What you should do
A precise reproduction of every record below is needed, minus the pictures.

Information shown
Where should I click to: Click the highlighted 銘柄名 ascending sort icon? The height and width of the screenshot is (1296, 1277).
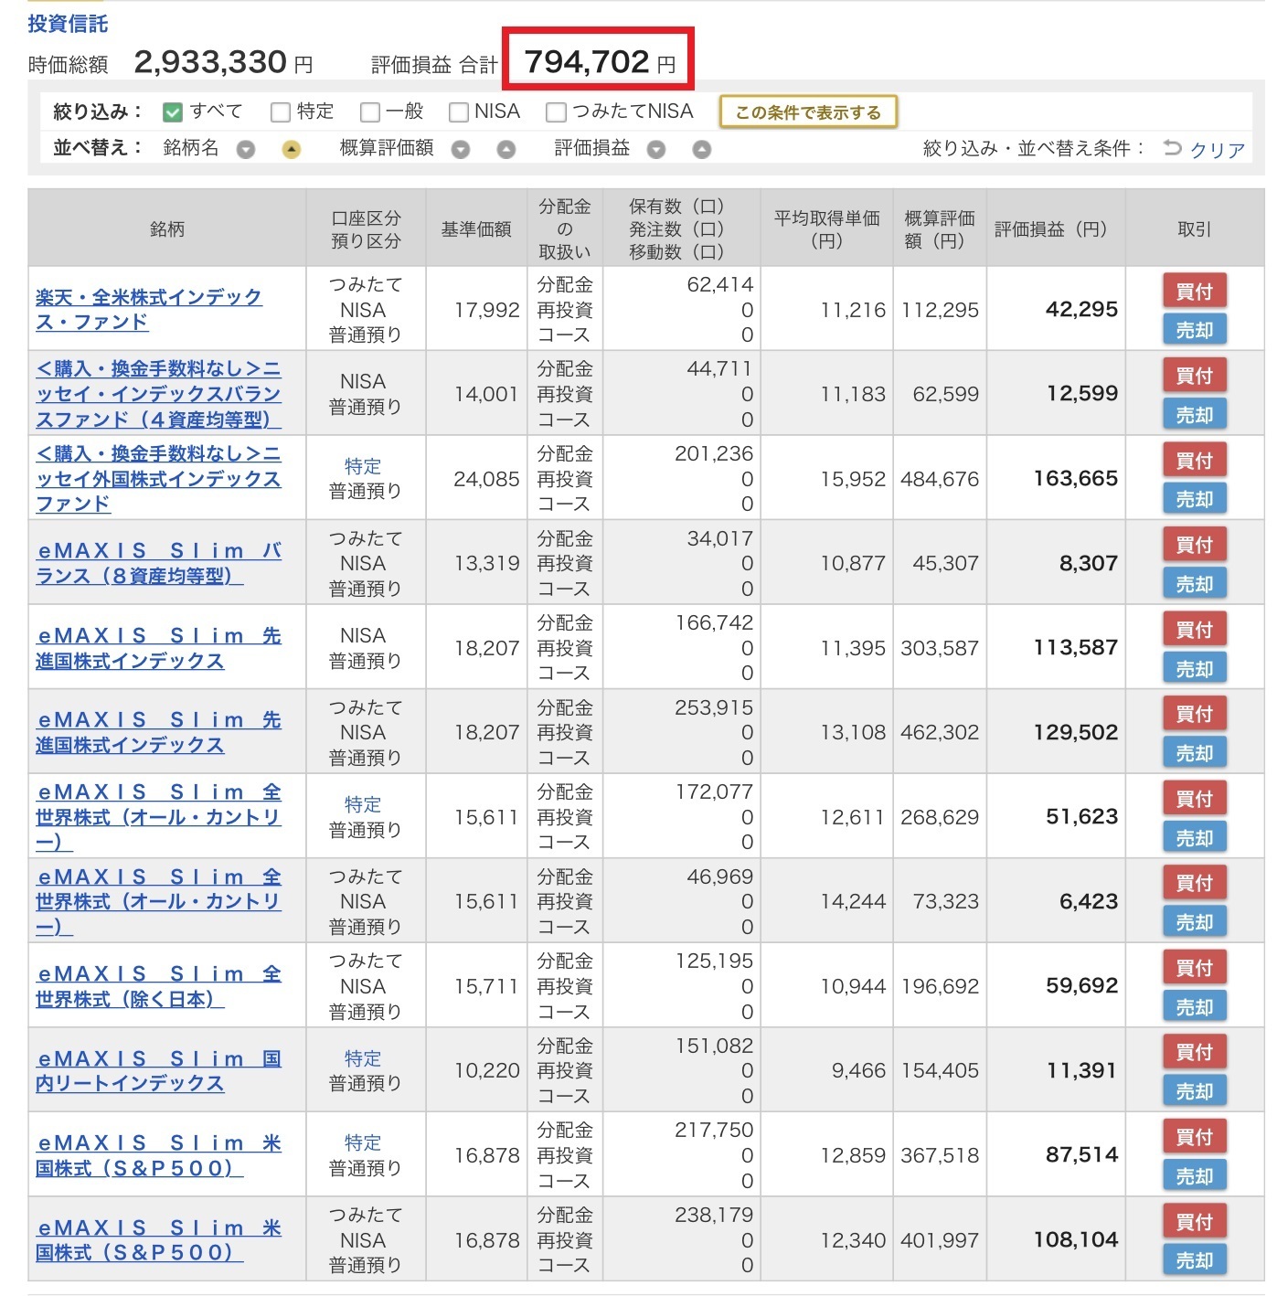point(291,150)
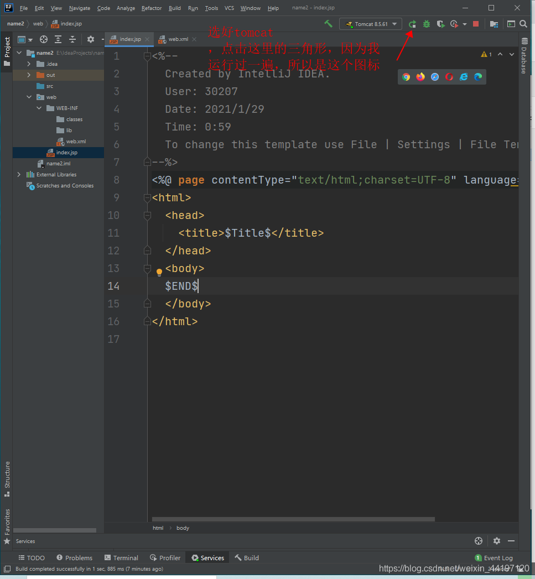Toggle the Database tool window panel
The width and height of the screenshot is (535, 579).
pyautogui.click(x=524, y=55)
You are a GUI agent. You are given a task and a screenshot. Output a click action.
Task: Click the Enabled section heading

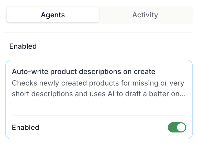tap(23, 46)
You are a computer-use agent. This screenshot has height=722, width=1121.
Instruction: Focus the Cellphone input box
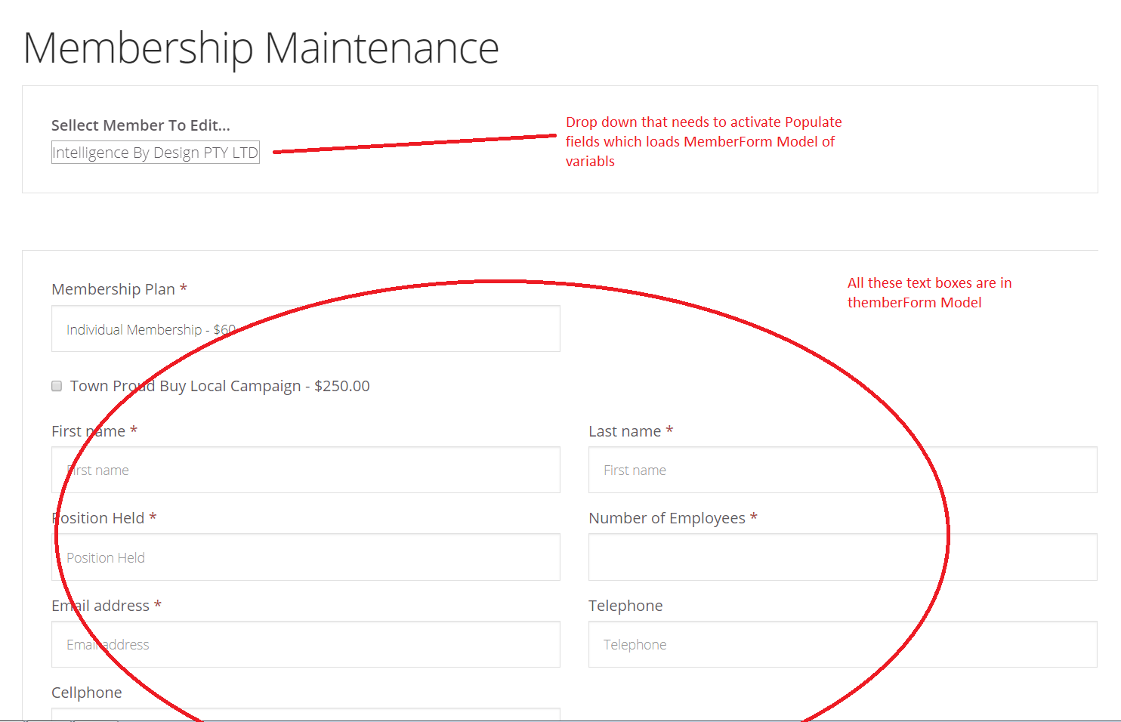pyautogui.click(x=305, y=716)
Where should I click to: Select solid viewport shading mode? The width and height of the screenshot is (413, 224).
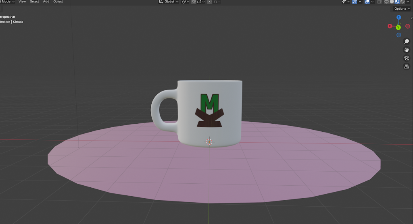click(392, 2)
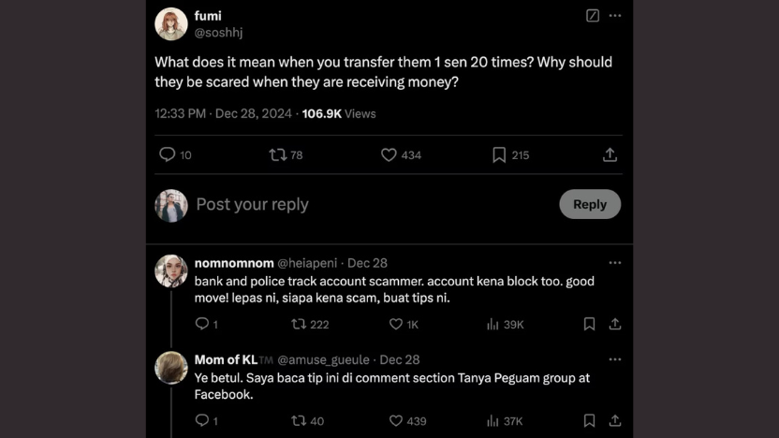
Task: Open the @heiapeni profile link
Action: pos(307,263)
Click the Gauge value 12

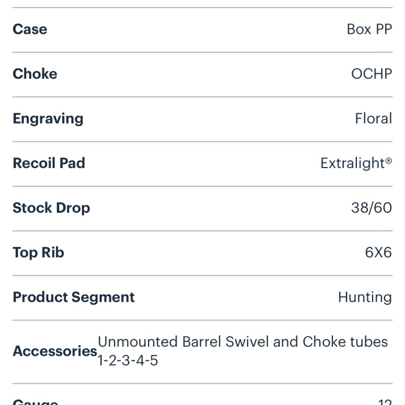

Your solution
Where should I click to: Click the highlighted 銘柄名 ascending sort icon? The height and width of the screenshot is (1296, 1277).
point(291,150)
Toggle the Database tool window panel
The width and height of the screenshot is (535, 579).
pyautogui.click(x=524, y=55)
You are a GUI agent. You are given a task and a screenshot. Output a click action.
Task: Click the Enabled section heading

tap(23, 46)
You are a computer-use agent. This screenshot has height=722, width=1121.
Instruction: Focus the Cellphone input box
pyautogui.click(x=305, y=716)
Where should I click to: Select solid viewport shading mode? The width and height of the screenshot is (413, 224).
click(392, 2)
Task: Open the @heiapeni profile link
Action: pos(307,263)
Click the Gauge value 12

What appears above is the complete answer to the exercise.